Infant Sorrow by William Blake
Form: Two quatrains in rhyming couplets | Year: 1794
Full Text
My mother groand! my father wept. Into the dangerous world I leapt: Helpless, naked, piping loud: Like a fiend hid in a cloud. Struggling in my fathers hands: Striving against my swadling bands: Bound and weary I thought best To sulk upon my mothers breast.
Overview
The counterpart to "Infant Joy" in Songs of Innocence — here birth is violent entry into a hostile world, and the infant already knows resistance and resignation.
Line-by-Line Analysis
Lines 1-4
The parents groan and weep — birth is suffering for everyone. The baby "leapt" into a "dangerous world," active rather than passive. The simile "Like a fiend hid in a cloud" is startling: the infant is already perceived as potentially demonic, wrapped in flesh.
Lines 5-8
The baby struggles against the father's hands and swaddling bands — both literal restraint and metaphor for social constraint. The final couplet is devastating: the infant gives up ("thought best / To sulk"), choosing strategic submission over futile resistance.
Themes
- Birth as trauma
- Constraint and rebellion
- Loss of freedom
- Experience vs. innocence
- Social control from birth
Literary Devices
- Simile
- Like a fiend hid in a cloud — The newborn compared to a demon concealed in innocence — Blake suggests that society already projects danger onto the child.

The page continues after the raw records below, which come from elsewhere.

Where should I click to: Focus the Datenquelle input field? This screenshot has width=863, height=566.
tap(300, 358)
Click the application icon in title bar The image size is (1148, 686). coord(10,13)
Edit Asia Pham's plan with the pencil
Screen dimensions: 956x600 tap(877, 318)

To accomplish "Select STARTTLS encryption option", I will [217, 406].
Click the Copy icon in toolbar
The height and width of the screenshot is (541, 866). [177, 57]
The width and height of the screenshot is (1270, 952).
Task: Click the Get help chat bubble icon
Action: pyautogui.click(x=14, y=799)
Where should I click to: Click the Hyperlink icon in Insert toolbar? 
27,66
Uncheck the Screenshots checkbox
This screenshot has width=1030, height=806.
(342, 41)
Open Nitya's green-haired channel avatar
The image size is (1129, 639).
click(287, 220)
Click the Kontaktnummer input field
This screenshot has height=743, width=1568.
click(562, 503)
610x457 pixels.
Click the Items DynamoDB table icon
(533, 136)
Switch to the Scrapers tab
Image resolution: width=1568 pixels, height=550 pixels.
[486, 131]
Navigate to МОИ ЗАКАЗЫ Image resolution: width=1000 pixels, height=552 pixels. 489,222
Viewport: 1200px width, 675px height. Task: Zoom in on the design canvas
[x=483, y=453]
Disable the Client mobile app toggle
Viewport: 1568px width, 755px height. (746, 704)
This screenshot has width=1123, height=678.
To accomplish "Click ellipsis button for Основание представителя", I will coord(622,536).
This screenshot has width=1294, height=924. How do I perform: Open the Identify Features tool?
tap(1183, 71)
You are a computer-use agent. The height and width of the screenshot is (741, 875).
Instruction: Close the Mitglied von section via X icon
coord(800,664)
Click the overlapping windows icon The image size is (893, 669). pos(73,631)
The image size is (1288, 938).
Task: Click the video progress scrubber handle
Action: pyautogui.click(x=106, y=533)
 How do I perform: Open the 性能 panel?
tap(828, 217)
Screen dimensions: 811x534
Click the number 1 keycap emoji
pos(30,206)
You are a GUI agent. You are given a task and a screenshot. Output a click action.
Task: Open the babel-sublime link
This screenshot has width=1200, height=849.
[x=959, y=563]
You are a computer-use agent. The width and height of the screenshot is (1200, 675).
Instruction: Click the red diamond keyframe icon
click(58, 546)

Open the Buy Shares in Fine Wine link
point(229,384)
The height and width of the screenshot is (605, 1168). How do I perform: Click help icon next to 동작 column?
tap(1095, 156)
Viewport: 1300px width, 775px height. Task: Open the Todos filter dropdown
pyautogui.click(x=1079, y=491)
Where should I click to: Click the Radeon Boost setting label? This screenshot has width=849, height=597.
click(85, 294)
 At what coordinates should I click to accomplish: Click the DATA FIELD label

- Contrast with Companion Poem
- Infant Sorrow vs. Infant Joy — Where "Infant Joy" is all tenderness and naming, this poem is all struggle and binding. Together they form Blake's dialectic of innocence and experience.
- Assonance
- Bound and weary I thought best — The heavy vowels slow the line down, enacting the exhaustion the infant feels.
- Irony
- I thought best / To sulk upon my mothers breast — The infant's "choice" to sulk is a calculated surrender — even comfort becomes a form of defeat.
Historical Context
Blake wrote this as the Experience counterpart to "Infant Joy." Where that poem imagines a two-day-old baby joyfully accepting its name, this one shows birth as the first encounter with a world that binds and constrains. Blake's spelling ("groand," "swadling") reflects his original engraving.